What you need to do: Rewrite the data from the line containing "Open the 控制面板 panel" through the end of the data, with both ends included, changing "panel" to "window" and keeping everything else the same. Omit the pictures from your answer.

── Given records ──

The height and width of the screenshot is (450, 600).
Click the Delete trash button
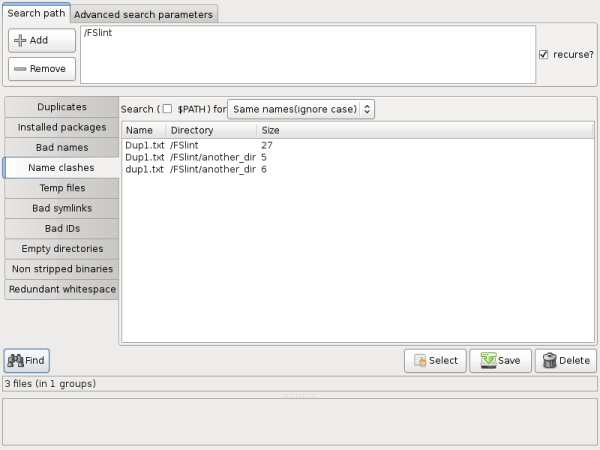[x=565, y=361]
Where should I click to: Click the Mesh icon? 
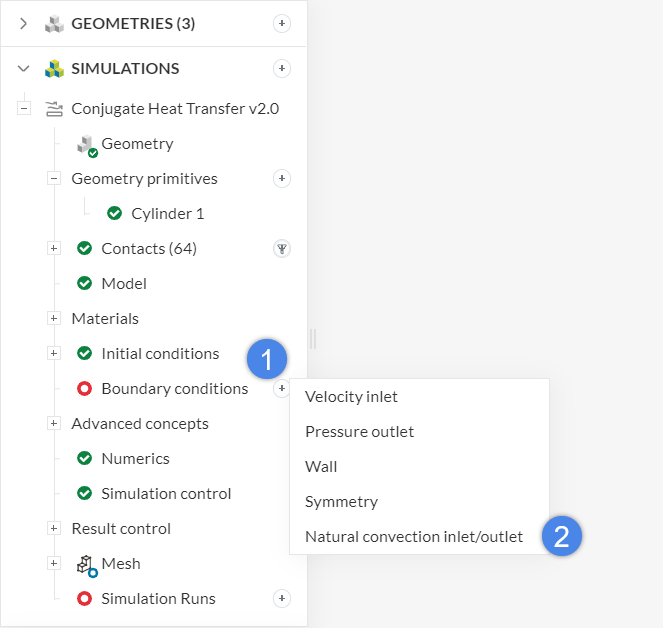86,564
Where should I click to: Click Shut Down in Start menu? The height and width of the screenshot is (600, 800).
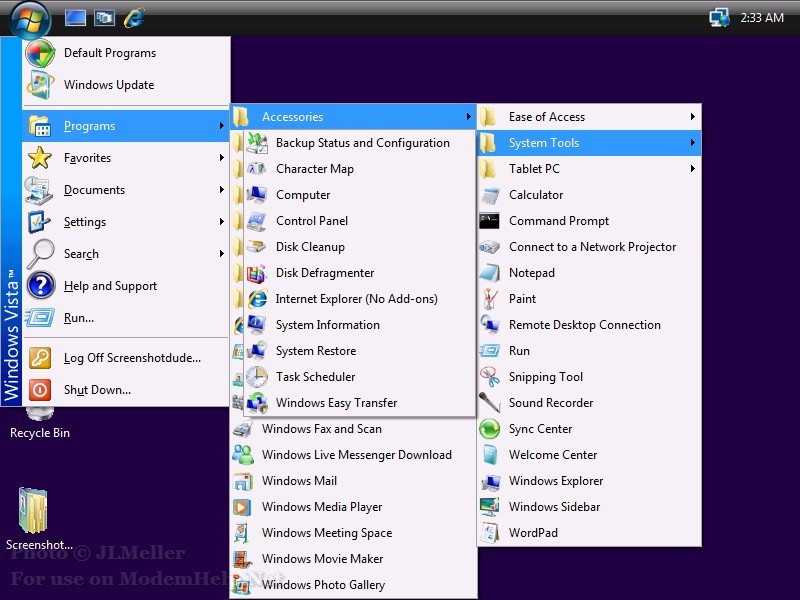(x=97, y=390)
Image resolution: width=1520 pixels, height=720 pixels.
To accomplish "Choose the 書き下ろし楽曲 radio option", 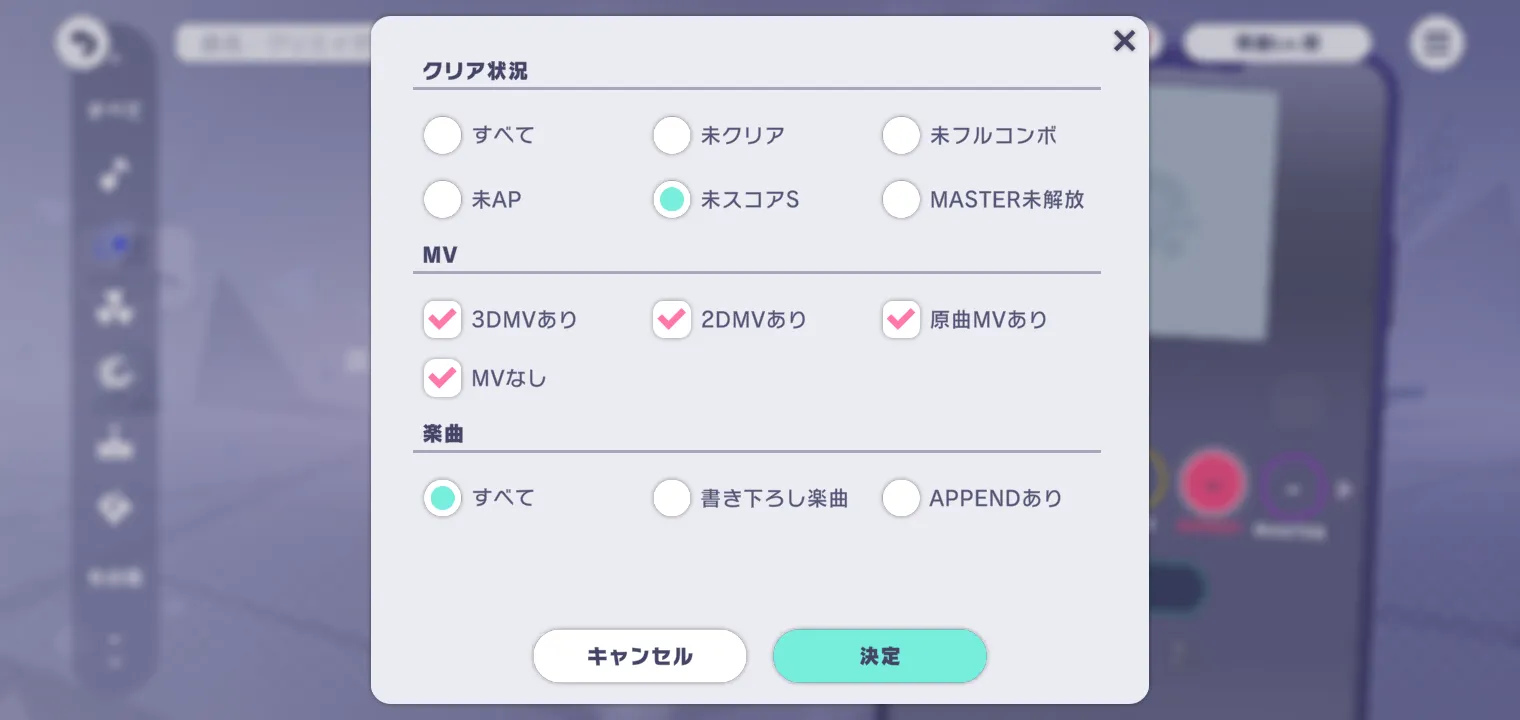I will coord(672,497).
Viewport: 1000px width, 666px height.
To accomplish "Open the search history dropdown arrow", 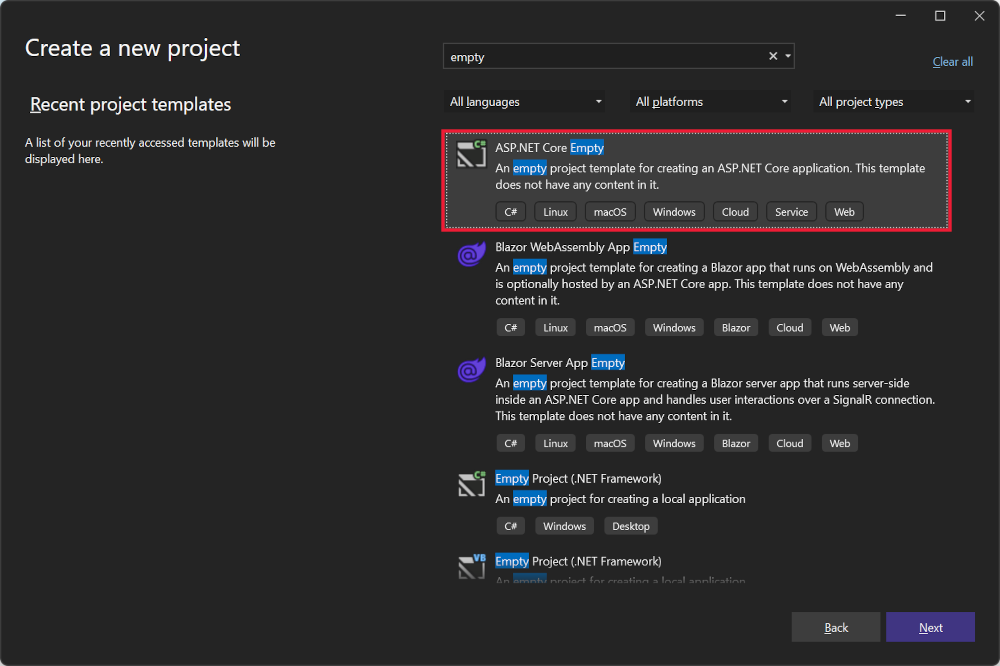I will [x=786, y=56].
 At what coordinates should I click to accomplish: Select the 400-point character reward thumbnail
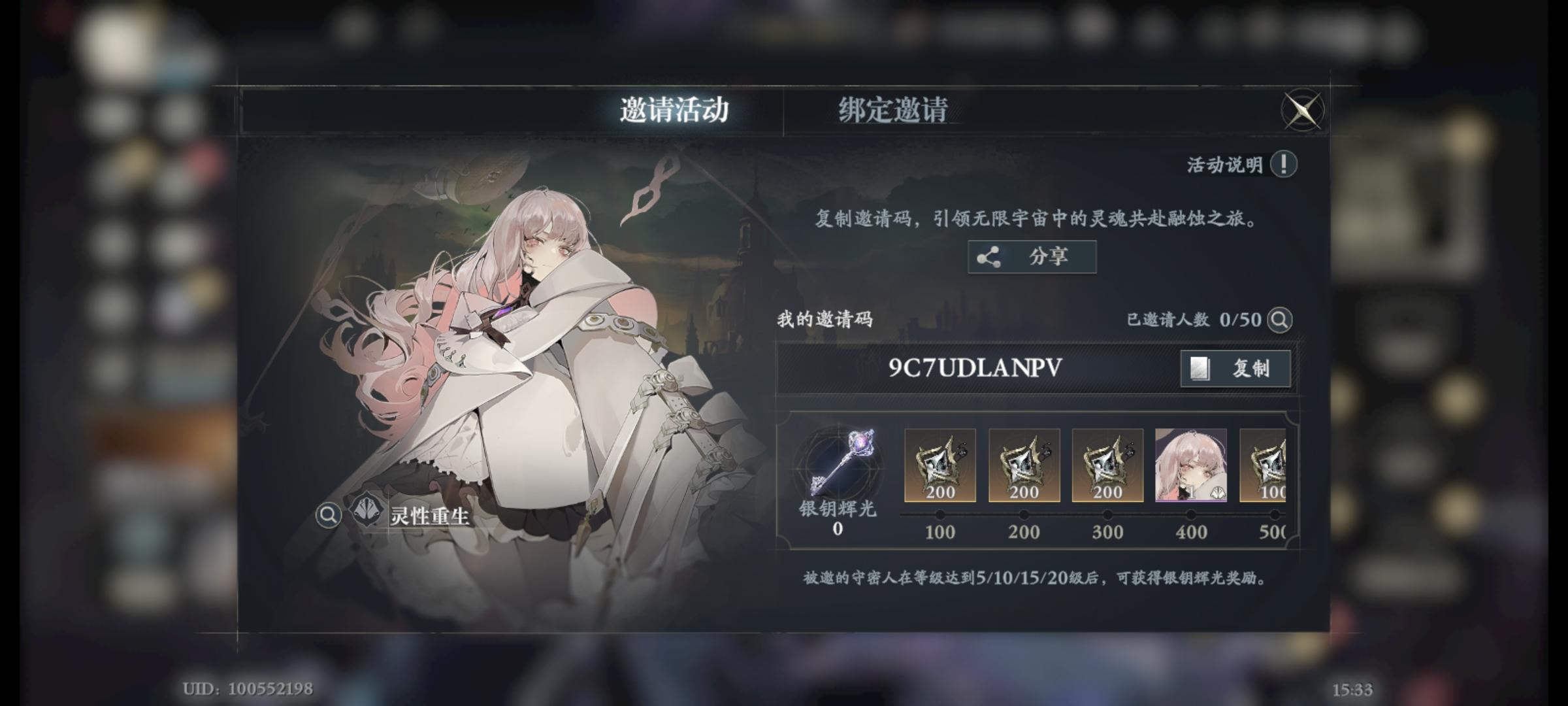[x=1191, y=465]
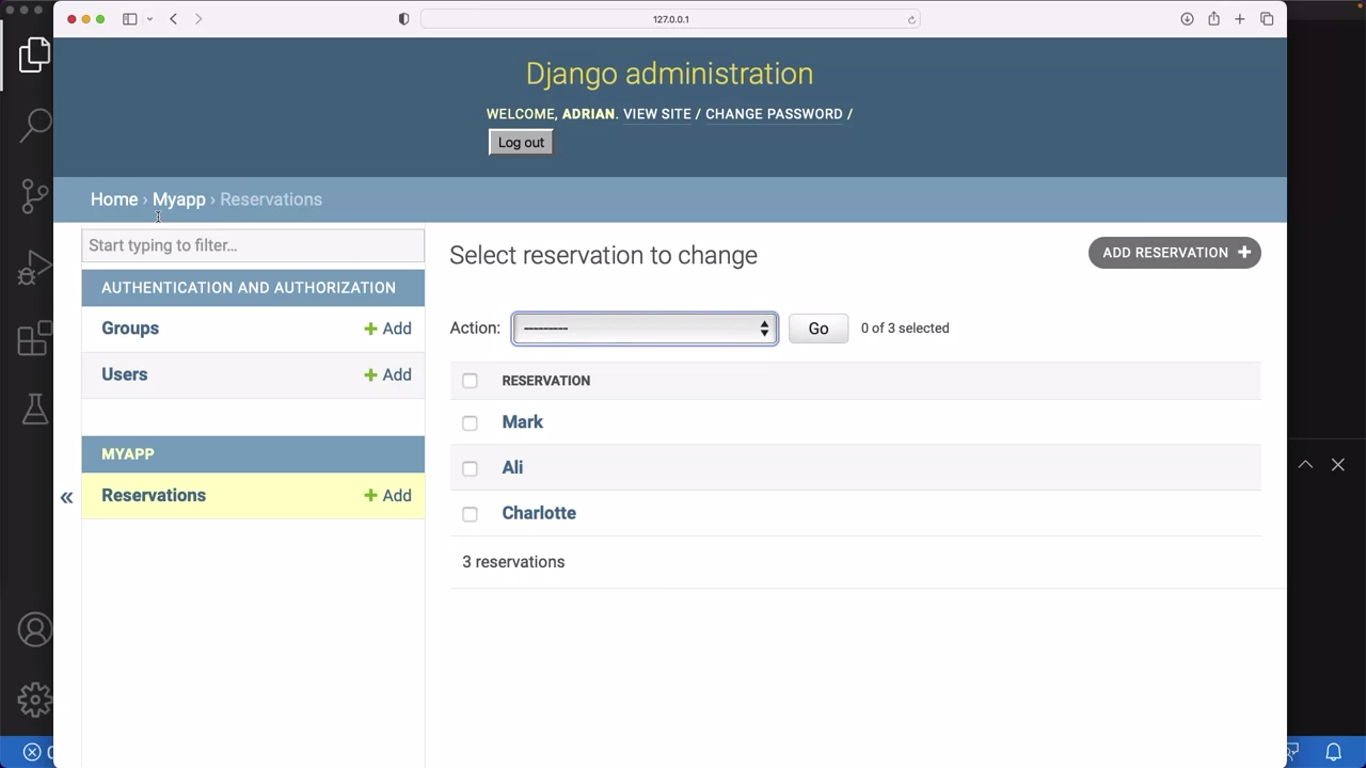The width and height of the screenshot is (1366, 768).
Task: Open the Extensions icon in activity bar
Action: 34,339
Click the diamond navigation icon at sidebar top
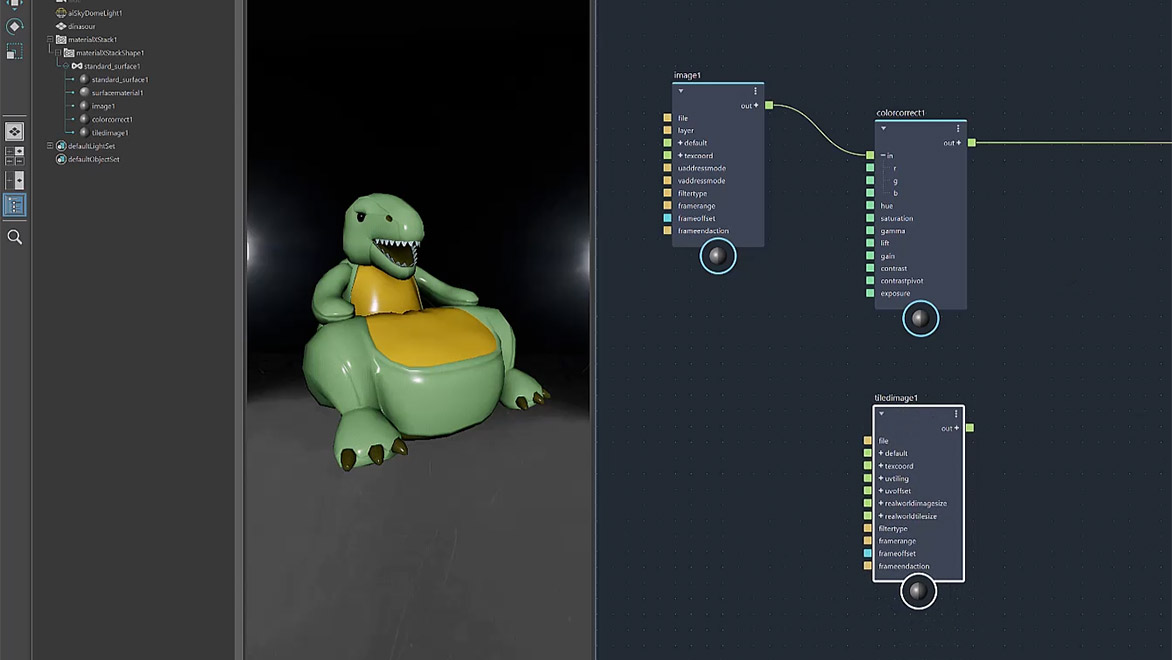This screenshot has height=660, width=1172. click(14, 26)
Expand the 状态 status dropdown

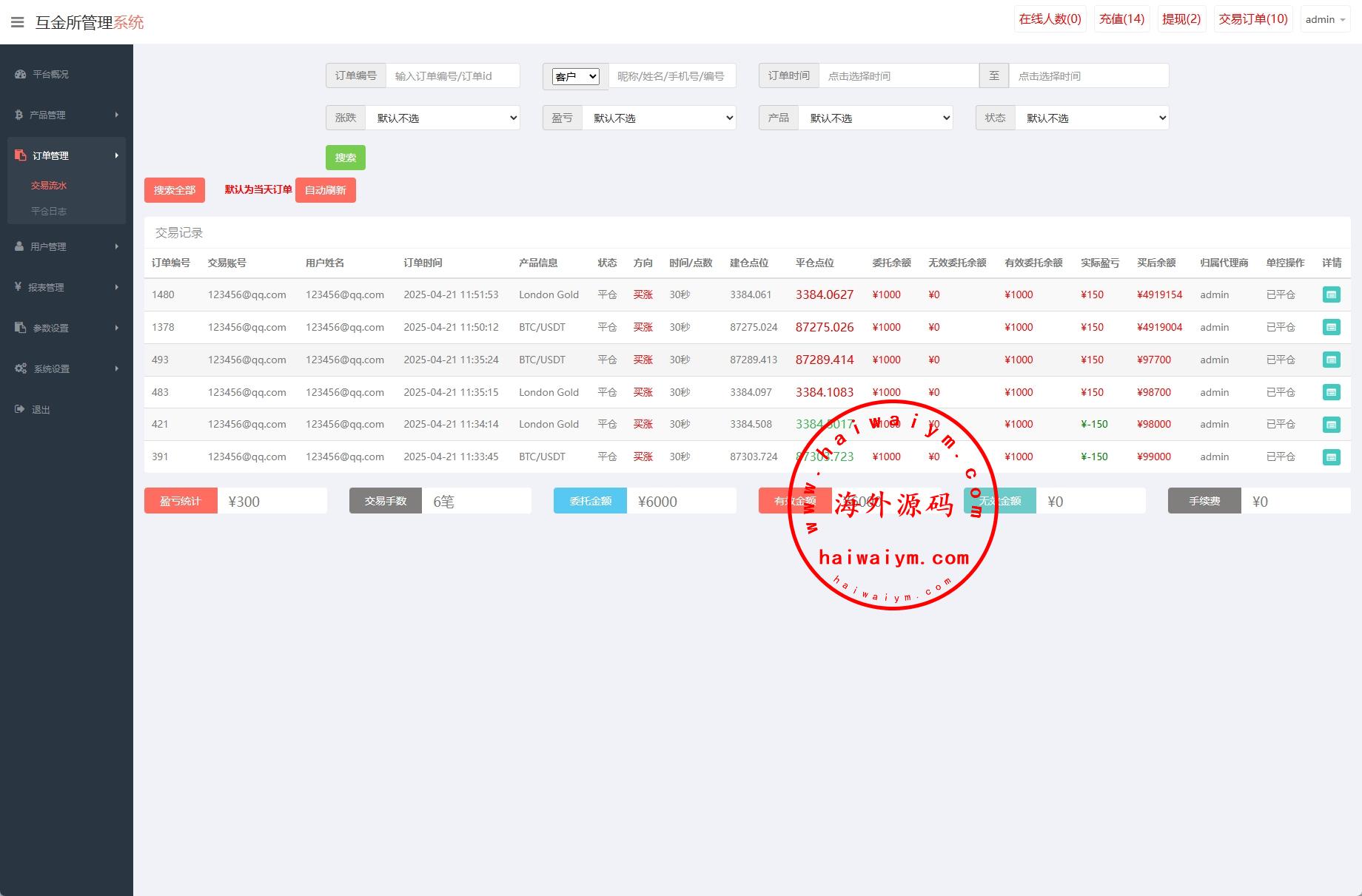(x=1092, y=118)
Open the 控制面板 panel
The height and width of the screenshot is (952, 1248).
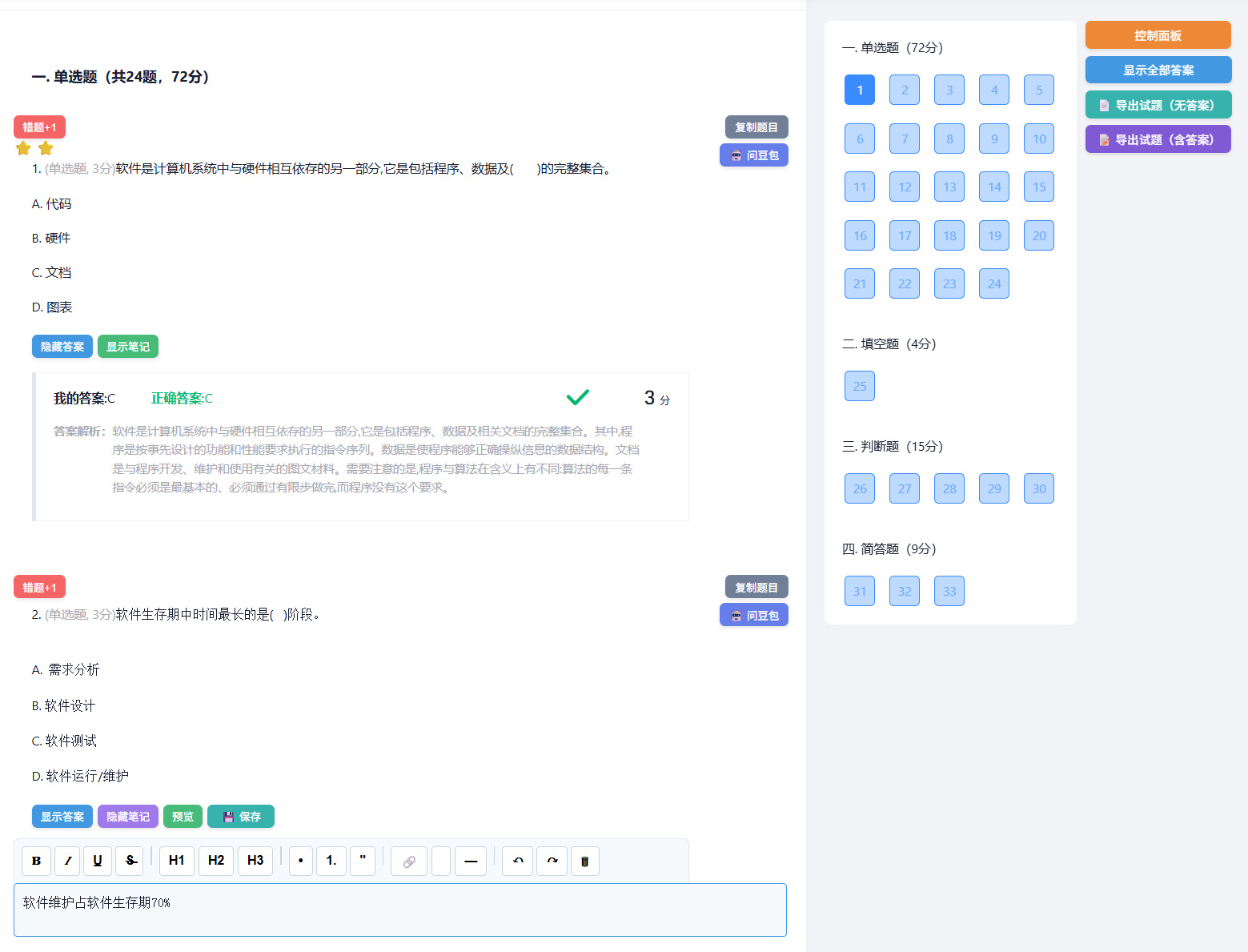[1158, 34]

───

Reply:
Open the 控制面板 window
The height and width of the screenshot is (952, 1248).
[1158, 34]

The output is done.